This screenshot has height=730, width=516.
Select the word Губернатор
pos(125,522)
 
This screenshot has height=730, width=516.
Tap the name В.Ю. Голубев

====

• Task to carry out: Please retype the records above line for line, with no changes.

• Result of this exercise:
This screenshot has height=730, width=516.
Select the word Губернатор
pos(125,522)
 
This screenshot has height=730, width=516.
Tap the name В.Ю. Голубев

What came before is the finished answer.